→ Work task
Before copying, remove every picture, and then repeat all entries below precisely as written.

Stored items
#####

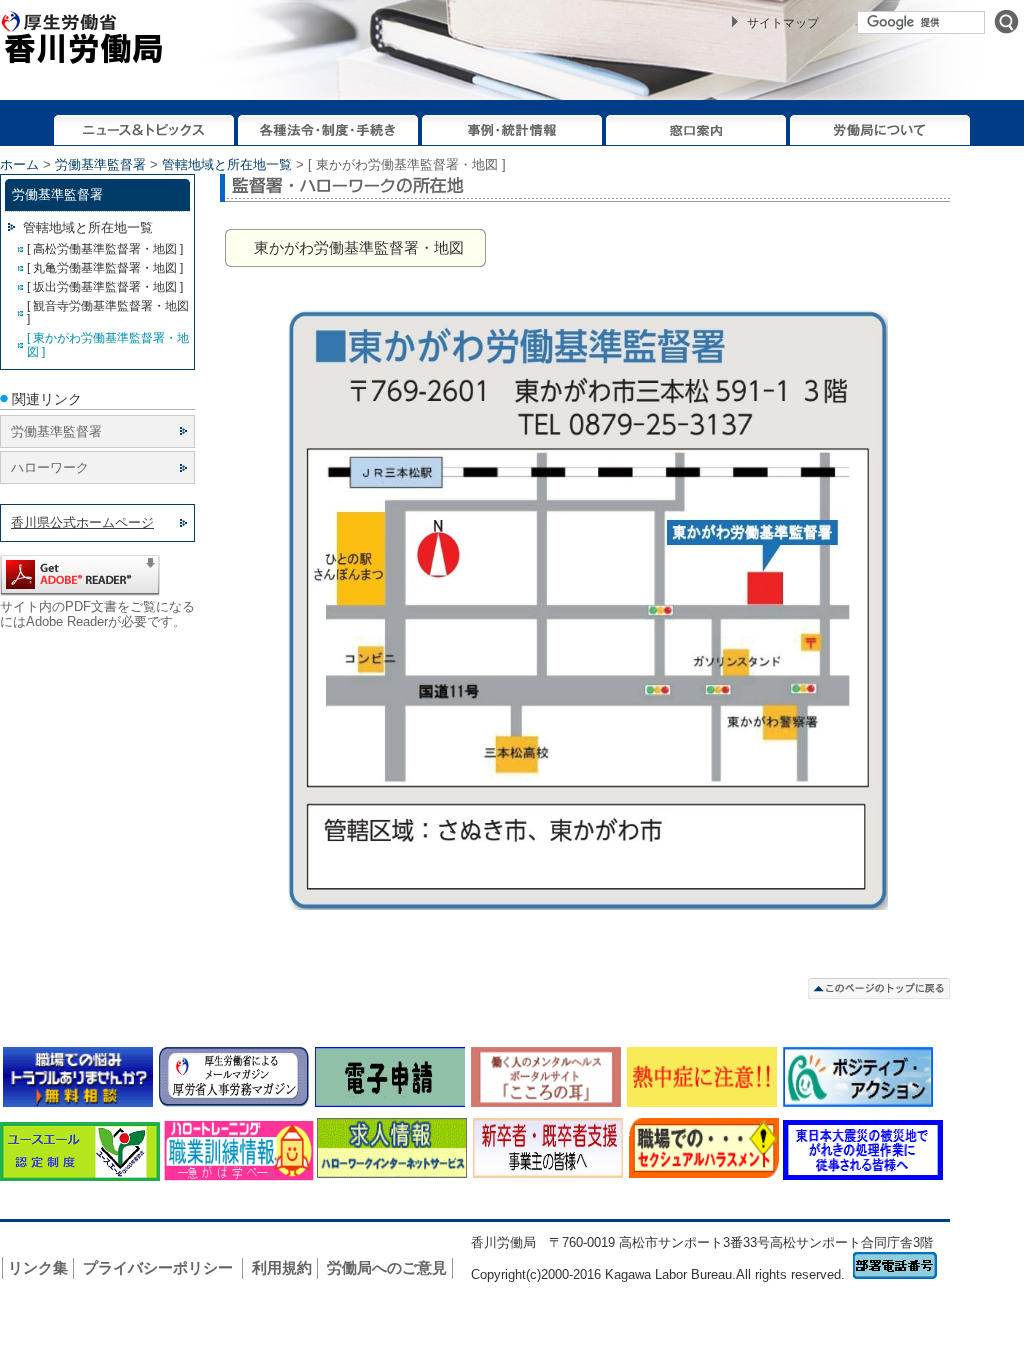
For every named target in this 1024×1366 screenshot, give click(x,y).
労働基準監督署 (100, 164)
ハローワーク (50, 467)
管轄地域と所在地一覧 (227, 164)
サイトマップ (783, 23)
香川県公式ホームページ (82, 522)
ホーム (19, 164)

#####

→ Task result
For every named target in this 1024×1366 screenshot, give click(x,y).
労働基準監督署 (100, 164)
ハローワーク (50, 467)
管轄地域と所在地一覧 (227, 164)
サイトマップ (783, 23)
香川県公式ホームページ (82, 522)
ホーム (19, 164)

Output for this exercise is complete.